▶ **Metti in pratica**
1 – Ripeti parola per parola il passo dell'articolo sull'acqua del Gran Sasso compreso tra "E’ vero che" e "acqua c’è stato.", estremi inclusi.
2 – Traduci in inglese questa frase dell'articolo sull'acqua del Gran Sasso: "E’ vero che la tempistica scelta (dalla Regione) per rendere noto un provvedimento autorizzativo (la captazione da altra presa, nello specifico Venacquila e utilizzo del potabilizzatore di Montorio) ha ingenerato timori e apprensione circa il possibile inquinamento dell’acqua che scende dalla montagna teramana."
3 – Riprendi l'articolo sull'acqua del Gran Sasso e scrivine il seguito, partendo dopo l'ultima frase riportata.

▶ **Testo**
********

TERAMO – Ufficio stampa della Regione e media web sotto accusa per aver diffuso un ingiustificato allarme sulla qualità dell’acqua del Gran Sasso, la cui portata di afflusso nelle condotte della Ruzzo Reti è stata sensibilmente diminuita da un provvedimento di sospensione della Asl di Teramo.
E’ vero che la tempistica scelta (dalla Regione) per rendere noto un provvedimento autorizzativo (la captazione da altra presa, nello specifico Venacquila e utilizzo del potabilizzatore di Montorio) ha ingenerato timori e apprensione circa il possibile inquinamento dell’acqua che scende dalla montagna teramana. Ma a partire da quell’informazione c’è stato un giro di verifiche da parte della stampa che ha portato, da un lato, a precisare che il decreto giungeva a oltre tre mesi dalla richiesta avanzata dal Ruzzo (di chiedere l’autorizzazione alla captazione delle acque altrove), dall’altro a scoprire che, non ieri, ma ai primi di settembre, come confermato questa mattina anche dal Ruzzo, un allarme acqua c’è stato.

********

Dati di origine
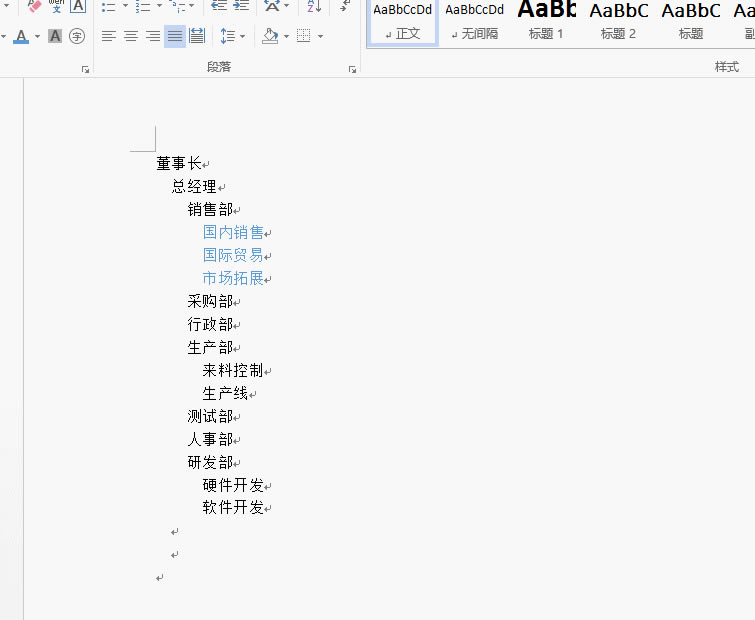
Task: Click the text line 国际贸易
Action: [x=233, y=255]
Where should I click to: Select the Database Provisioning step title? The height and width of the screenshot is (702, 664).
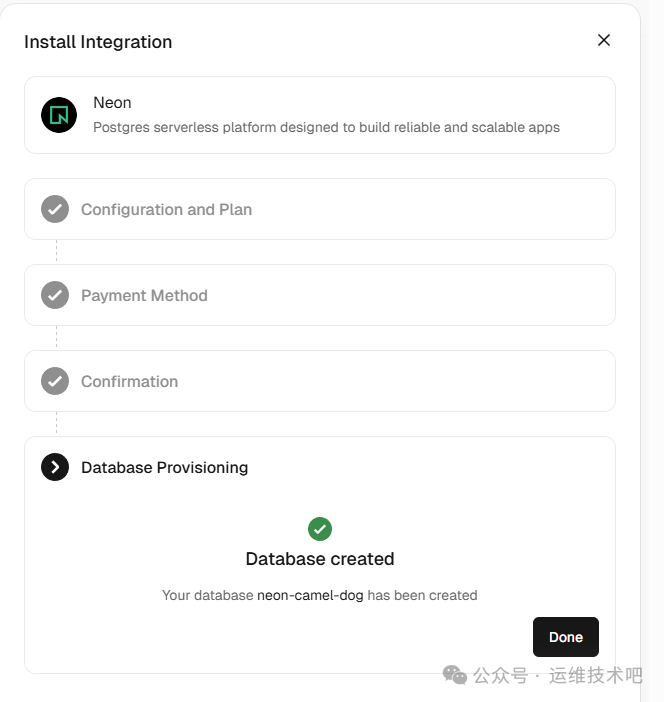[164, 467]
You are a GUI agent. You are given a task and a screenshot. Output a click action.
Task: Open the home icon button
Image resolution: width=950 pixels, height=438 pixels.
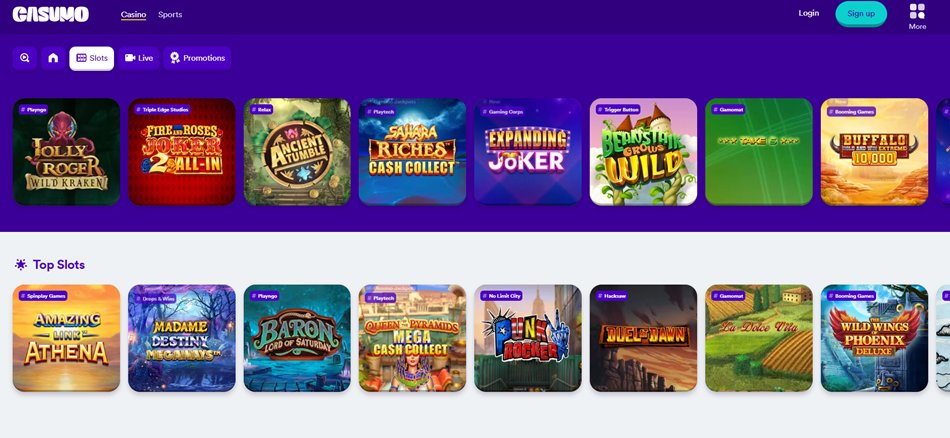[x=53, y=58]
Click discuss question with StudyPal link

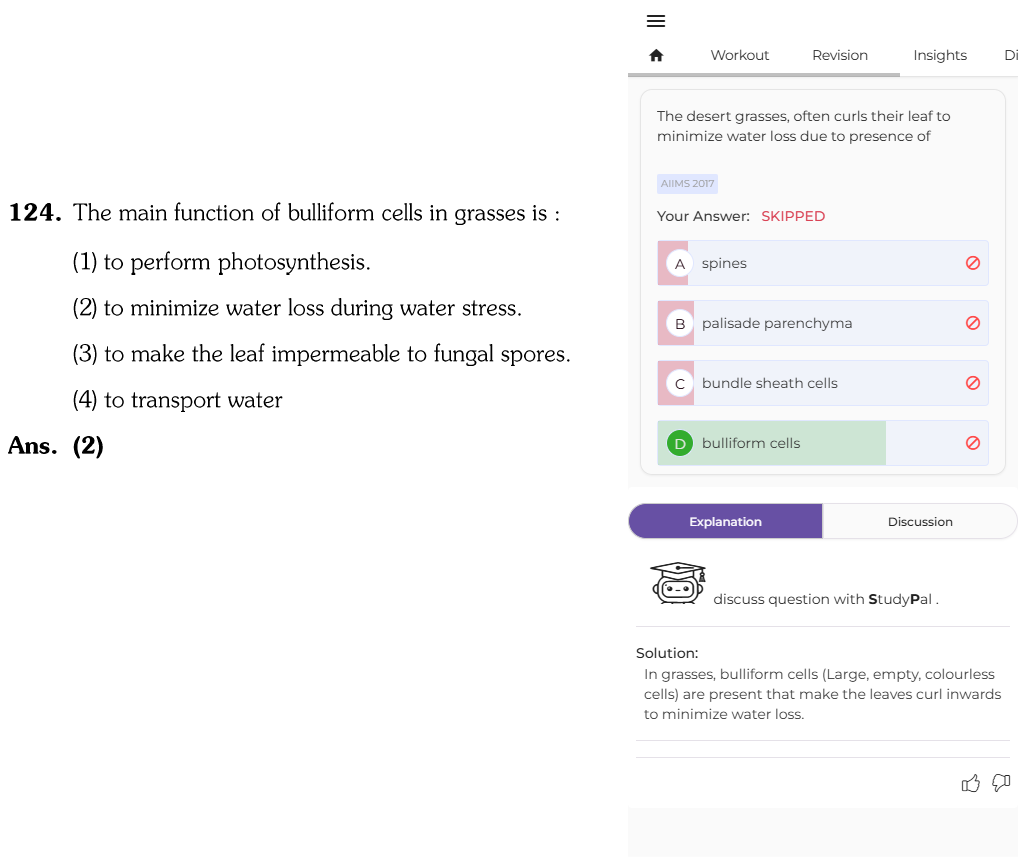pos(826,599)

********

▶ **Risposte ai compiti**
1 –
E’ vero che la tempistica scelta (dalla Regione) per rendere noto un provvedimento autorizzativo (la captazione da altra presa, nello specifico Venacquila e utilizzo del potabilizzatore di Montorio) ha ingenerato timori e apprensione circa il possibile inquinamento dell’acqua che scende dalla montagna teramana. Ma a partire da quell’informazione c’è stato un giro di verifiche da parte della stampa che ha portato, da un lato, a precisare che il decreto giungeva a oltre tre mesi dalla richiesta avanzata dal Ruzzo (di chiedere l’autorizzazione alla captazione delle acque altrove), dall’altro a scoprire che, non ieri, ma ai primi di settembre, come confermato questa mattina anche dal Ruzzo, un allarme acqua c’è stato.

2 – It is true that the timing chosen (by the Region) to announce an authorizing measure (drawing water from another intake, specifically Venacquila, and using the Montorio purification plant) generated fears and apprehension about the possible contamination of the water that comes down from the Teramo mountain.

3 –
Lo dice l’Acquedotto che oggi, con una nota, riferisce che «all’inizio di settembre, nelle captazioni del versante Aquilano, furono rilevate tracce di un Diclorometano,un solvente utilizzato spesso per rimuovere vernice eo grassi, ed anche nell’industria alimentare, seppur ampiamente sotto i parametri di legge. Prudenzialmente, sia Ruzzo Reti che il Sian della Asl di Teramo hanno effettuato analisi sul pozzetto di derivazione situato in prossimità del Laboratori di Fisica nucleare del Gran Sasso; tali analisi hanno confermato che non vi erano superamenti dei parametri di legge, ma, prudenzialmente, avendo le analisi del Sian evidenzia qualche lieve anomalia, lo stesso Sian ne ha disposto il non utilizzo fino a nuovo provvedimento».
Si ribadisce quindi che «non è mai accaduto che acqua contaminata sia stata immessa in rete e che i sistemi di controllo sia di Ruzzo Reti che degli organi preposti al controllo non consentirebbero il verificarsi di tale fattispecie». Bene. Meno male, aggiungiamo noi.
Il Ruzzo, unico Ente a intervenire sulla vicenda, stante l’assoluto silenzio dei Laboratori e della Asl, ci rassicura dicendoci intanto che quell’acqua con diclorometano è stata "messa a scarico" (dove? tanto per curiosità… all’sterno in zona Parco?) ma soprattutto che esiste un sistema – che a quanto pare per fortuna funziona – che rileva anomalie microbiologiche delll’acqua potabile per eventuali sversamenti dal Laboratorio.
Quindi volete dirci che ancora oggi, a distanza dal quel 2003, è possibile una commistione tra rete di scarico dell’Infn e la rete potabile dove il Ruzzo attinge?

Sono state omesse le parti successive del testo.